Search and USA Rare Earth join to advance critical minerals development
In January 2020, the US – Canada Joint Action Plan on Critical Minerals Collaboration was announced, intended to advance “mutual interest(s) in securing supply chains for the critical minerals needed for important manufacturing sectors, including communication technology, aerospace and defence, and clean technology.”
In June, the Canadian and U.S Governments reaffirmed their commitment to strengthening the North American supply chain for critical minerals – essential to both countries’ national security and economic growth.
USA Rare Earth is the development and funding partner of the Round Top Mountain critical minerals and heavy rare earth project in Hudspeth County. It also owns sintered rare earth magnet manufacturing equipment previously owned and operated by Hitachi Metals in North Carolina, and earlier this year opened a rare earth and critical minerals facility in Wheat Ridge, Colorado to commission a pilot plant using Continuous Ion Exchange (CIX) extraction, separation and recovery methods using feedstock from Round Top and other domestic sources.
Search’s critical materials district in southeast Labrador, Canada currently has a Preliminary Economic Assessment (PEA) report for the Foxtrot project along with a mineral resource estimate for the Deep Fox project.
The 2020 exploration program has been completed, as the company worked on its Fox Meadow, Silver Fox and Awesome Fox prospects within the District. In addition to the rare earth elements, Search is testing a flowsheet to obtain additional value from the high Zirconium and Hafnium values which has been discovered on surface at Silver Fox.
Under Defense Logistics Agency (DLA) and Department of Energy (DoE) grants, USA Rare Earth’s JV partner and prior operator Texas Mineral Resources Corp. (OTCQB: TMRC), demonstrated the ability to produce high-purity separation of rare earth oxides.
The work currently underway at USA Rare Earth’s Wheat Ridge facility is to produce high purity (+99.5%) separated rare earth oxides, lithium compounds, zirconium, hafnium and other metals from Round Top and for other strategic partners.
Under the Collaboration Agreement with Search, USA Rare Earth will expand this scope to include material from Search’s Labrador project.
“We believe our synergies both with our technical collaboration and our resources will provide a strong partnership to help with our goals to support a North American rare earth supply chain,” Greg Andrews, CEO of Search said in a media statement. “We are excited to work with USA Rare Earth, as they build out their Mine to Magnet strategy.”
“We see many opportunities to work with Search in the spirit of the U.S. – Canada Joint Action Plan on Critical Minerals Collaboration.
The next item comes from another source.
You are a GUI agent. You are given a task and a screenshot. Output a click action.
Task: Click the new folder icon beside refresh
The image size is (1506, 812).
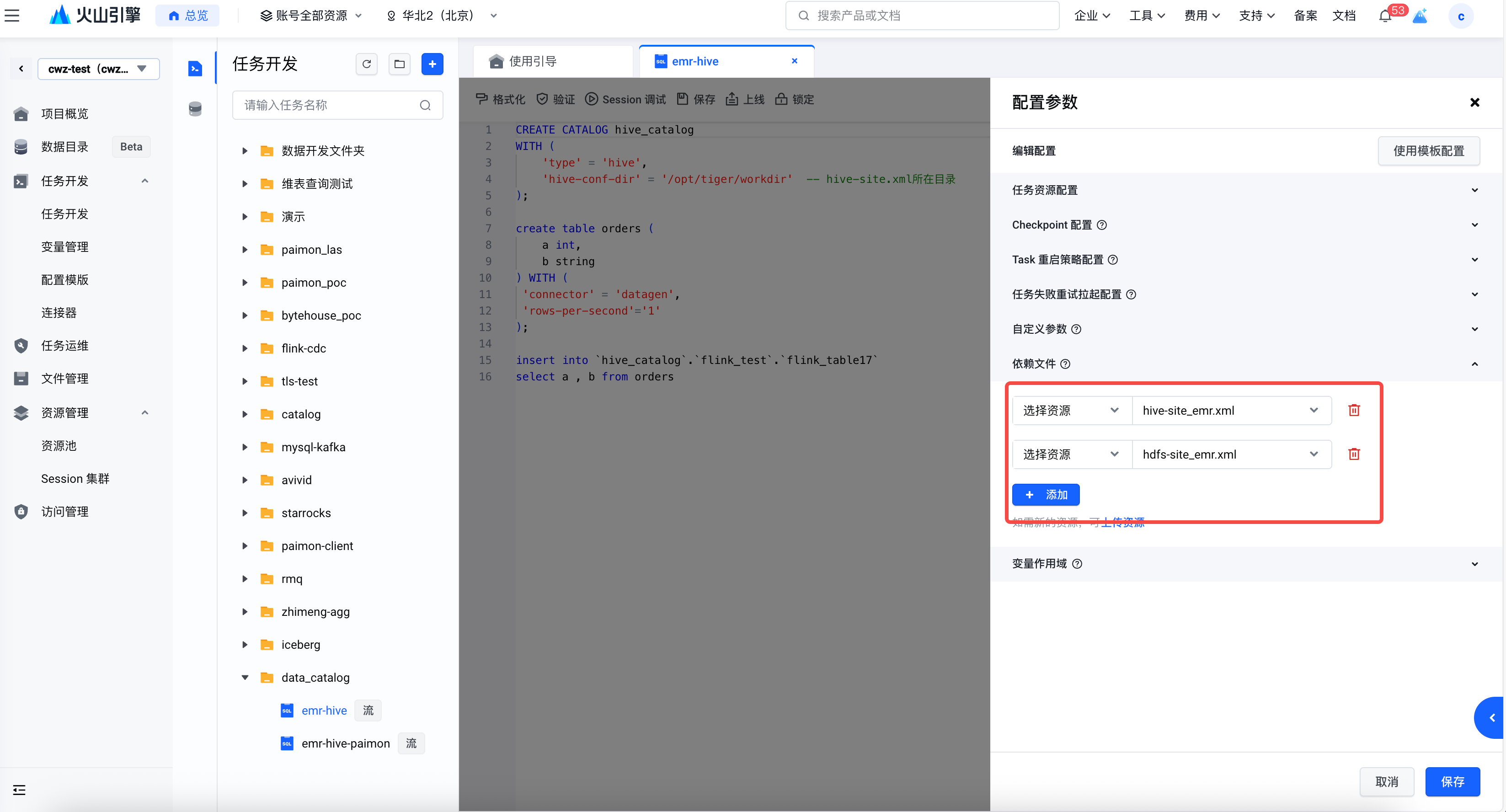[399, 64]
Search’s Labrador projects and USA Rare Earth’s Round Top project are highly complementary in terms of supplying our sintered neo magnet plant with all four neo magnet rare earths,” said Pini Althaus, CEO of USA Rare Earth.
Growth in rare earth markets is being driven by rare earth (neo) magnets used in electric motors for electric vehicles and generators in wind turbines. Neo magnets used in these high-temperature applications use alloys including neodymium, praseodymium, dysprosium, and terbium.